Software-defined networking grew out of earlier programmable- and active-networking research and efforts to separate the control plane from forwarding. The 2008 OpenFlow proposal gave a practical, deployable interface for controlling switch flow tables, catalyzing rapid adoption in research and then in large-scale data-center and wide-area networks, as recounted in later intellectual histories of the field.

Debates

Centralized control versus distributed robustness: Centralizing the control plane simplifies global optimization and programmability but raises concerns about a single point of failure, controller scalability, and the latency of consulting the controller; practical SDN designs replicate and distribute controllers to recover robustness.

Key figures

Nick McKeown
Scott Shenker
Jennifer Rexford
Nick Feamster

Seminal works

mckeown2008
feamster2014
kurose2021

Frequently asked questions

What problem does SDN solve?: Traditional networks bundle control and forwarding into each device and configure them individually, which makes network-wide policy and innovation slow and error-prone.

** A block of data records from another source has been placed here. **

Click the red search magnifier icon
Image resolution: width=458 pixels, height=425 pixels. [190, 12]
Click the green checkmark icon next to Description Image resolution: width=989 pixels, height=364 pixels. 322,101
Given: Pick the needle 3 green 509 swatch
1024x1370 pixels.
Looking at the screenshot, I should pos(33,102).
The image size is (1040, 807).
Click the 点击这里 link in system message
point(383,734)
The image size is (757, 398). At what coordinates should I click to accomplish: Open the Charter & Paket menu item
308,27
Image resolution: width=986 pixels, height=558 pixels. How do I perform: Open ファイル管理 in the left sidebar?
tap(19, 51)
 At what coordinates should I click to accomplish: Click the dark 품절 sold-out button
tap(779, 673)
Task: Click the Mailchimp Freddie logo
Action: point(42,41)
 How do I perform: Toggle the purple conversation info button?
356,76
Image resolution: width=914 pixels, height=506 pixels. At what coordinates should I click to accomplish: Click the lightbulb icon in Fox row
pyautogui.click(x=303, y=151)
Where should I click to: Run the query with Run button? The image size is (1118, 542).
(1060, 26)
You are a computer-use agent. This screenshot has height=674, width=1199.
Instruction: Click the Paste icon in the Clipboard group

SDN centralizes control logic in software with a global view, so operators can program consistent, network-wide behavior and deploy new functionality far more quickly.
Is the SDN controller a single point of failure?: Logically the control plane is centralized, but in practice it is implemented as a distributed, replicated set of controllers for fault tolerance and scale. The control plane is 'logically centralized' rather than physically a single machine, so the network can keep operating if individual controllers fail.